When I was eighteen until I turned nineteen I lived in Los Angeles.

When I was eighteen until I turned nineteen I lived in Los Angeles.

I loved it. All the traffic was nothing. I knew about that. But I dreamed on making movies. I did not want to act any more. I wanted to act but I hated makeup and hot costumes. The one fact in my life was day in and day out I wanted to live poetry. I threw away a silver dime because I felt a penny was more honest.

I went to the university because they were famous for their theater and film school. But even then all I wanted to do was write and feel poetry on the streets. Hundreds and hundreds of times, sometimes five or six times and week, once, or twice, or even three times a day, I walked up and down that path from the dorms to the main campus, down the hill and up the hill, across the valley of Pauley Pavilion, I followed Bruin walk from Dykstra to class and back again for lunch, and back again for dinner, and in the evening if I had a night class – and I had some, my Asian-American Minority Studies Class, for example, or maybe I was going to see a movie or play or lecture or library – or just walking around smoking and dreaming on the shadows of my mind, yes.

One night Jesse and I saw Edgar G. Robinson at the art gallery over there behind Bunche hall tower. He smiled at us. I used to climb that tall building, Bunche Hall, to the roof over the fence beyond the elevators and observation deck. Over the fence and up the ladder onto the top of the cooling towers where I would sit and dream upon the view. See that hill over there above Bel Air? That’s where I’ll build my mansion house, one day dream after another.

Or look west toward Santa Monica, or south toward Palos Verdes and the sea and Catalina. Or turn east and pierce my vision past Wilshire toward the distant diamon towers of downtown.

I so loved L.A.

Yes. True.

I did.

Hundreds of times I walked up and down that path between my little dorm room and campus class. I studied psychology, humanities, anthropology, art, ancient theater, acting, geography, english, and something else too. A total freshman hodge-podge. One upper class woman, who had been my orientation coach during my first month on campus, told me to take up upper division classes, don’t spend all my time on simple stuff and general ed. She was right. I enjoyed that class. But most things I blew off with B’s or C’s or D’s and in the end they threw me out. I can’t even say you can’t fire me I quit. I was dismissed.
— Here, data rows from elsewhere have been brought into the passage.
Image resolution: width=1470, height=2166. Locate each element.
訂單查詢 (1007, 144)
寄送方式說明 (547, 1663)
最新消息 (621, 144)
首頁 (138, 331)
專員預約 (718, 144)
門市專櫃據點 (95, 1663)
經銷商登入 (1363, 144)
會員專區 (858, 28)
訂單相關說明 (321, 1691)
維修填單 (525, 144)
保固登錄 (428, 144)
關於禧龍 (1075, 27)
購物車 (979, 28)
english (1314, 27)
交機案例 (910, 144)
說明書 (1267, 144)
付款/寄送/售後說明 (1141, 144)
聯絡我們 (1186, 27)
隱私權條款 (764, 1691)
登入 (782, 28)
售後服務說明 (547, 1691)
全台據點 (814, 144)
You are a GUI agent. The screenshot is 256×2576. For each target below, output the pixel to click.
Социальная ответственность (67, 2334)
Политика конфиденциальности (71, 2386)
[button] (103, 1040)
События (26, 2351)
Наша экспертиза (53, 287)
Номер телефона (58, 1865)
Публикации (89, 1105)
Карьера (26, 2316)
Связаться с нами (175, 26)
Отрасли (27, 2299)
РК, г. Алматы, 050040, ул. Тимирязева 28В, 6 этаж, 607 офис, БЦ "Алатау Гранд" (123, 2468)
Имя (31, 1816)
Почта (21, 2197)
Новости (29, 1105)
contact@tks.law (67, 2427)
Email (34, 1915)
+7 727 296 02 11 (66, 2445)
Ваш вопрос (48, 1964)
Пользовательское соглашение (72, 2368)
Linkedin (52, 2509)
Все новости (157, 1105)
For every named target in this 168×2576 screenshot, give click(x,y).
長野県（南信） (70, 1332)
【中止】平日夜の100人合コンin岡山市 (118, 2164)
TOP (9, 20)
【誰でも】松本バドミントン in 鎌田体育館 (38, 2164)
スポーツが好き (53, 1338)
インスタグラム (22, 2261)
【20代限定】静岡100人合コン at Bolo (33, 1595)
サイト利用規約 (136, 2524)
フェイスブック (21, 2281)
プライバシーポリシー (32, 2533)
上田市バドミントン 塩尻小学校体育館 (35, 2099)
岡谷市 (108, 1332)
But years later they let me come back to university (in San Diego) and I did a little better then. But I was so much older then, thirty three and thirty five and it was not in Los Angeles, no, so no, everything was different when I finally settled down and studied, no. It was not the same.

There was only one year when I was eighteen and living in Los Angeles. No other. Ever.

Tell you one thing, you could not make movies for as cheap as you can now, no no no no no. All these computers and digital editting make it so easy it used to be you had to use a real camera and expose real film to real light and the develop it and then actually cut and paste the very pieces of film themselves, not just manipulate a virtual copy of something floating on the electrons of time and space, oh no.

But that did not stop me from climbing over the fence at Fox Century City lot and just breaking in a couple times to see how movies were really made on the studio no it did not stop me from accepting an invitation to see Medium Cool screened at the Paramount lot, or from going over most Friday evenings to watch the film students screen their rushes of the week just for free no, it did not stop me from wanting to make movies I never stopped wanting that but poetry is so much stronger, oh yes it is, so very very very much strong and stronger yes.

Later that week Jesse and I went back and climbed up a skyscraper under construction in Century City and gazed out across the city while we smoked and wondered what the hell would become of us when we grew up. If we grew up. If we ever could. Grow up.

Yes. We did.

Or we would drive with someone who had a car over to what the hell street was it, is it, where the Pinks Hot Dogs are sold? Yes. Or even further, to the corner of Beverly and Ramparts, where Tommy’s Burgers are sold, yes. Yes. Oh yes. Yes.

Yes. Yes so then after all that I would come home to our little room in the dormitory tower and write poems about the empty freeways at three a.m., when the steam cleaners crawled through the night, blasting their clouds of vapor onto concrete truth.